Measuring and classifying text features, such as moral content, often serve as the initial step for statistical analyses that help social scientists explain other outcomes. A common oversight involves ignoring measurement errors, which can lead to biased estimators and invalid confidence intervals in downstream regression analyses. Labels from computational models such as LLMs, BERT, or vec-tionaries, as used in our study, can be imperfect and deviate from the true labels. Recent methodological advances point to promising ways to address such measurement errors from computational labels for message features, including a design-based supervised learning estimator (Egami et al. 2024).
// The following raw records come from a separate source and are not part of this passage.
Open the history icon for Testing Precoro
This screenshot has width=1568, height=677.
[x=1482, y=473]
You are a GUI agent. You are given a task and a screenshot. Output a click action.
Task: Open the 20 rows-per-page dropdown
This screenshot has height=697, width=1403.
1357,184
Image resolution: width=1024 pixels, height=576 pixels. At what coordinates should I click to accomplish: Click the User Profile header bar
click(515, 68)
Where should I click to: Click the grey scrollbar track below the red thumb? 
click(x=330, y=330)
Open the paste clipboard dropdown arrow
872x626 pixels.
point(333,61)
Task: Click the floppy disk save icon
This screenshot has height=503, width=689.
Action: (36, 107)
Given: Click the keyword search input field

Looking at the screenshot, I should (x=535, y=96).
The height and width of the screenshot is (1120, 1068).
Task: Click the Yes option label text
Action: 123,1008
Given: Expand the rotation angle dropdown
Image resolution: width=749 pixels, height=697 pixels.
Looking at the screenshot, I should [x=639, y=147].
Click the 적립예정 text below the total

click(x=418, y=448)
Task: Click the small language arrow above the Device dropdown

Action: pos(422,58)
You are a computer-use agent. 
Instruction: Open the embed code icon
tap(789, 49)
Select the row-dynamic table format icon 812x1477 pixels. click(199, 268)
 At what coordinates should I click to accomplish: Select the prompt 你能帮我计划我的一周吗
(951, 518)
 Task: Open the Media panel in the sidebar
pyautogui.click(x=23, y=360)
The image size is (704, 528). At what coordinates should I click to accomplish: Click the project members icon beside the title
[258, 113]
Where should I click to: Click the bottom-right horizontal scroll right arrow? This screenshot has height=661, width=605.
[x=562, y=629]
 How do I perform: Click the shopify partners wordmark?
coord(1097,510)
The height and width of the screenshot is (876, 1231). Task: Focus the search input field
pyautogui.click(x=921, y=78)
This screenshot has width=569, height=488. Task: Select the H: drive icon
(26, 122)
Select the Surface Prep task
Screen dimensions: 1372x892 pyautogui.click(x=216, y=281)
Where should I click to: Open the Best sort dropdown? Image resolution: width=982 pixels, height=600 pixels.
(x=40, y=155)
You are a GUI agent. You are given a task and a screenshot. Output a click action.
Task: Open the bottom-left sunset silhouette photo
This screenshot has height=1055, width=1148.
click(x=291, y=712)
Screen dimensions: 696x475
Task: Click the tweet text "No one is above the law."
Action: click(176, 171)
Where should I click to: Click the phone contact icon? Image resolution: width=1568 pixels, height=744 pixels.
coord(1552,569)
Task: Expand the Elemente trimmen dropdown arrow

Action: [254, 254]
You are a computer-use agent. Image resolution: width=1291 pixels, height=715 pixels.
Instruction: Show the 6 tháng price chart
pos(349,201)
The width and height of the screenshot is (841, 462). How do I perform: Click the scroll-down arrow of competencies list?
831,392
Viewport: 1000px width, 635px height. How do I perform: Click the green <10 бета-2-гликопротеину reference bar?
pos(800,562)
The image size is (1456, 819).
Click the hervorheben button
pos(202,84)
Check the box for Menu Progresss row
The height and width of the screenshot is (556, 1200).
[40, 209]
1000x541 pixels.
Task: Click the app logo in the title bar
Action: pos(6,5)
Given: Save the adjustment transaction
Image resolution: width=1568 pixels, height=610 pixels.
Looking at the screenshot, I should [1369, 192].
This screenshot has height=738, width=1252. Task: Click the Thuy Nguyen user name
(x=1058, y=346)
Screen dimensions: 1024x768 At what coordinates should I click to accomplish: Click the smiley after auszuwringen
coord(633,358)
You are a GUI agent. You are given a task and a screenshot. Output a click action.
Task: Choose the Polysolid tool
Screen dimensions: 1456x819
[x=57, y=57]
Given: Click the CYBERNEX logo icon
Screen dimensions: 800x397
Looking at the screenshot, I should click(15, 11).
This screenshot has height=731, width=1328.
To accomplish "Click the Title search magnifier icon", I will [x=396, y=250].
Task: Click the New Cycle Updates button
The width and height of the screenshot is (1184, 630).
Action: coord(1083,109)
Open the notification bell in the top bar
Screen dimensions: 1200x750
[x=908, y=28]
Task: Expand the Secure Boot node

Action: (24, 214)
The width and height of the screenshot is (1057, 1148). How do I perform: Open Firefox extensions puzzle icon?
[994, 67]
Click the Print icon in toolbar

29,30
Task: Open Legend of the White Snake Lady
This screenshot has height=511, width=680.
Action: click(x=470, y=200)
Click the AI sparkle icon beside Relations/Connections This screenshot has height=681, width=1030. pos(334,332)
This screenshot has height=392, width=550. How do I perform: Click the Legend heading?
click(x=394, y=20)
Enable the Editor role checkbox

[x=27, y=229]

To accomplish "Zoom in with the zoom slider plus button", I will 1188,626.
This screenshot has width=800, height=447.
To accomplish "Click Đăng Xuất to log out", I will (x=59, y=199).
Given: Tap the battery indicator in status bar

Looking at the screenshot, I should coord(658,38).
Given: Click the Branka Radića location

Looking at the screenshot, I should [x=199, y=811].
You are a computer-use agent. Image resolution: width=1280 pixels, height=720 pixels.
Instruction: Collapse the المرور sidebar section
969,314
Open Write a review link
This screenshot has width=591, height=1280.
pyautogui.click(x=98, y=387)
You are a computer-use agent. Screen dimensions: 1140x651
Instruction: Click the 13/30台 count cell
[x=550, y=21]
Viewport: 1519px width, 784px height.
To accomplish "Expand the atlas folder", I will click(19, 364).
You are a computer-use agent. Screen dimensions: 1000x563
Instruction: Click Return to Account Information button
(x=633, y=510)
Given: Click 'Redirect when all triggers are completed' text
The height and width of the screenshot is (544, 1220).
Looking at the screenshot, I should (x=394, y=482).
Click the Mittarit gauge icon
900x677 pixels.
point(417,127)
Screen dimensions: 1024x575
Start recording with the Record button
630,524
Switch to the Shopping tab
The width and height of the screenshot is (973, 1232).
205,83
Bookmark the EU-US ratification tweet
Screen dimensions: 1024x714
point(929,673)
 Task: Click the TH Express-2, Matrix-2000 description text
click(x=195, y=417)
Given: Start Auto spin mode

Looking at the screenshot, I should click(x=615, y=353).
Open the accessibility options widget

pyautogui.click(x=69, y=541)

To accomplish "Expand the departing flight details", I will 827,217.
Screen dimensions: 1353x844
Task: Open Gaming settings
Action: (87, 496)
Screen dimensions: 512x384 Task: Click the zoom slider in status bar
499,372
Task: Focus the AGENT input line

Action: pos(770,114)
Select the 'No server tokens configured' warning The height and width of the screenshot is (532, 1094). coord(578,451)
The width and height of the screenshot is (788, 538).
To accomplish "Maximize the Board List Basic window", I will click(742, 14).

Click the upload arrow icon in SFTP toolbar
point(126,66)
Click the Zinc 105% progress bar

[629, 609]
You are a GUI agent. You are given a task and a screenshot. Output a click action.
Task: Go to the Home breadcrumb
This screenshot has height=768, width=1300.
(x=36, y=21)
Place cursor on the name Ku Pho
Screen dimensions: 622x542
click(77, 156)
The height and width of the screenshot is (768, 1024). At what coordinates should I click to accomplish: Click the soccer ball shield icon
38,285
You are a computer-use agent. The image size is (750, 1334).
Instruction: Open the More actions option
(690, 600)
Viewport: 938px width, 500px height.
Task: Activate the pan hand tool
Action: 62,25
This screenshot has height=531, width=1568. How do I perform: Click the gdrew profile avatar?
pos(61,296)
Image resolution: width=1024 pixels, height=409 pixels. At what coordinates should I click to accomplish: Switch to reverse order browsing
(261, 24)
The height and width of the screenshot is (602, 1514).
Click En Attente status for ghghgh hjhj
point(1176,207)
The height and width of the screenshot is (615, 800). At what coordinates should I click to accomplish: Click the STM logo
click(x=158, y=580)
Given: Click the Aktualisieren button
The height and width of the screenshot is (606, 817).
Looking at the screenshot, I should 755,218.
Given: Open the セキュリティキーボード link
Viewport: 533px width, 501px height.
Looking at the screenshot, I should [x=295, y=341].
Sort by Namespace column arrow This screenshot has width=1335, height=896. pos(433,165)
We encourage future research to consider this approach or other methods to mitigate potential biases and incorporate measurement errors in outputs from vec-tionaries.

Through demonstrating the validity and utility of the moral foundations vec-tionary, our aspiration is to illustrate the conceptual basis and methodological framework of a novel method that combines validated dictionaries with word embeddings to measure latent message features such as moral appeals, which we call vec-tionaries. Since researchers can follow the procedures outlined in this paper, we encourage interested researchers to develop their own vec-tionaries to measure other latent message features (e.g., emotional appeals, incivility, linguistic sophistication, politicizing frames) across languages and contexts. Three key steps to construct vec-tionaries are worth bearing in mind: first, find a validated dictionary with wordlists and weights measuring the targeted latent feature; second, select a set of word embeddings, either general-purpose or context-specific; and finally, specify an appropriate optimization algorithm to construct semantic axes aligned with the desired latent feature(s). By following these steps, the constructed vec-tionary can yield continuous measurements for the targeted message features, including strength, valence, and ambivalence. In closing, we reiterate the importance of adopting an agnostic approach and conducting validation tests before using the constructed vec-tionary for substantive analyses (Grimmer et al. 2022).